What is required:
Can you quote, word for word, the stretch of the article on new mothers' mental health from "The National Childbirth" through "year of birth."?
Text shown Block Start
MORE than one in five new mums struggles to bond with their newborn.
Many are crippled by emotional and mental health problems around the birth.
Experts say up to a third of mums claim the baby blues have left them feeling unable to care for tots.
But the NHS is letting down thousands.
Two in five women admitted mental strains damaged their relationship with their partner.
The National Childbirth Trust questioned 1,000 mums.
About 700,000 tots are born each year.
The charity estimates half of new mums suffer an emotional or mental health problem during pregnancy or within a year of birth.
This can include postnatal depression, post-traumatic stress, anxiety or obsessive compulsive disorder.
Some feel suicidal and only half get help.
Sarah McMullen, of the NCT said: “There are still whole areas of the country with no specialist mental health services for mums.”
Libby Binks, 37, of Yorkshire, said postnatal depression meant she could not wait to hand over daughter Chloe to her husband.
She said: “I felt the best thing would be for me to disappear.”
She paid for private therapy.
Yorkshire mum-of-one Libby Binks, 37, said postnatal depression meant she could not wait to hand her baby daughter Chloe over to her husband.
She said: “I would find any excuse and I felt a huge sense of relief when he was responsible for her.
“But the more I pushed her away the worse I felt.
“I struggled to cope from the day she was born.”
After a traumatic birth, Libby struggled to breastfeed Chloe, now three.
Things got so bad she admits: “I felt the best thing would be for me to ‘disappear’ and leave them both to it.
“They would be better off without me.”
After health visitors failed to get Libby the help she needed on the NHS, she paid for private counselling.
“I am finally feeling better.
“But I wish I’d had that help two and a half years ago.”
Text shown Block End
Record set Block Start
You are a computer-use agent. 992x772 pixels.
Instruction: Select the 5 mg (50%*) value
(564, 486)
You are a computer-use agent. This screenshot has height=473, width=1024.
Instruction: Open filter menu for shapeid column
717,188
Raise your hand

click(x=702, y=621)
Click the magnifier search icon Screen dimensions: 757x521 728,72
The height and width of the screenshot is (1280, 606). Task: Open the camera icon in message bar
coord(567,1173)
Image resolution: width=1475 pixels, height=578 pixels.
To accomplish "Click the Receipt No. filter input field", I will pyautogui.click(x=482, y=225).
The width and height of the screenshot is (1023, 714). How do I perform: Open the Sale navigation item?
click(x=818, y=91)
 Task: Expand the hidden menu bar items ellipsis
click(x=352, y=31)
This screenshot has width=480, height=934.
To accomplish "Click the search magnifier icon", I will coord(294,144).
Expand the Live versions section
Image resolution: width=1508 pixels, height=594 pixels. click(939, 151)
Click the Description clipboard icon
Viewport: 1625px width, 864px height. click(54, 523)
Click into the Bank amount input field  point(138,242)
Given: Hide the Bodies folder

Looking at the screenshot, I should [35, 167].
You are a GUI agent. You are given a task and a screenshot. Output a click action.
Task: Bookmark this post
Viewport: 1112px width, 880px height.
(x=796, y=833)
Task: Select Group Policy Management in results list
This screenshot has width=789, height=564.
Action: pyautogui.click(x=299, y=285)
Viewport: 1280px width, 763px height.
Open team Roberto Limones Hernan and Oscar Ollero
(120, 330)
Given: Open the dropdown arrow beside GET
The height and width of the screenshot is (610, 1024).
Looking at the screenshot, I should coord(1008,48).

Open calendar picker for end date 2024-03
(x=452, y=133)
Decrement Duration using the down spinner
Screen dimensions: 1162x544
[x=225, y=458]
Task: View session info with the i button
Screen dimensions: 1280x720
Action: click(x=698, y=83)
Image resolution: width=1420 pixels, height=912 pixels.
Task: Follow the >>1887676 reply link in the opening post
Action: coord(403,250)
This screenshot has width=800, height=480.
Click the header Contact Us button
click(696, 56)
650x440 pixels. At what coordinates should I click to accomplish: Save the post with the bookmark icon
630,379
Record set Block End
Written answer:
The National Childbirth Trust questioned 1,000 mums.
About 700,000 tots are born each year.
The charity estimates half of new mums suffer an emotional or mental health problem during pregnancy or within a year of birth.